State Govt changes real estate rules and budget low down

12.05.17 | Marc Barlow | News

It has been an interesting week in mortgage world!

The State Govt announced sweeping changes to the way real estate can be advertised which should provide much greater transparency to prospective buyers. Presently first home buyers are simply cannon fodder for real estate agents, who have been under-quoting sale prices to what has become a ludicrous level. I’ve had clients looking at a property advertised $650k+ only to see it go over $800k at the auction!

This has been a source of great frustration to me and my clients who arrange a bank cheque and sometimes even pay for a building inspection, only to watch the property go out of their reach after just a few bids.

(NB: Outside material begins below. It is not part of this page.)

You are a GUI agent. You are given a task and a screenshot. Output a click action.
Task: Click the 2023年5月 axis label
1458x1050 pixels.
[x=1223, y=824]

We do our best here to provide property reports which give an idea of a property value, we have also connected now with an expert buyer’s advocate, to help clients navigate these murky waters. Both give buyers some valuable perspective, especially an advocate who can really add some serious expertise and potentially save buyers thousands when they do the negotiating for them.

No longer can real estate agents advertise a property with a price that is more or less than 10% of the asking price, they can no longer use terms like “+”, “offers above” or “from”. If an offer is received, the agent must promptly update any advertised price or face hefty penalties. However, it is possible the reforms might backfire, when agents simply choose not to advertise any price at all, watch this space!

In budget news, a proposal has been put forth where First Home Buyers will be able to save for their home deposit inside their superannuation and take advantage of the 15% tax rate applicable to normal super contributions. They can pay a max of $15k per year to an overall maximum of 30k. I’m sure that will help but last time I checked, $30k wasn’t enough for a deposit in Melbourne and 2 years more property price growth while they wait to save is not going to help!

Another proposal is to allow older Australians to deposit $300k each from their home sale proceeds into their superannuation. The Govt believes this might encourage them to downsize and free up housing stock to address, in part, the supply problem in Australia. Other initiatives include tougher stance on foreign investors avoiding capital gains tax and a CGT incentive for investors to purchase and provide affordable housing for renters. No mention of the elephant in the room though, negative gearing was left untouched and I think that is a good call. Last time a Govt interfered with that system the results were disastrous.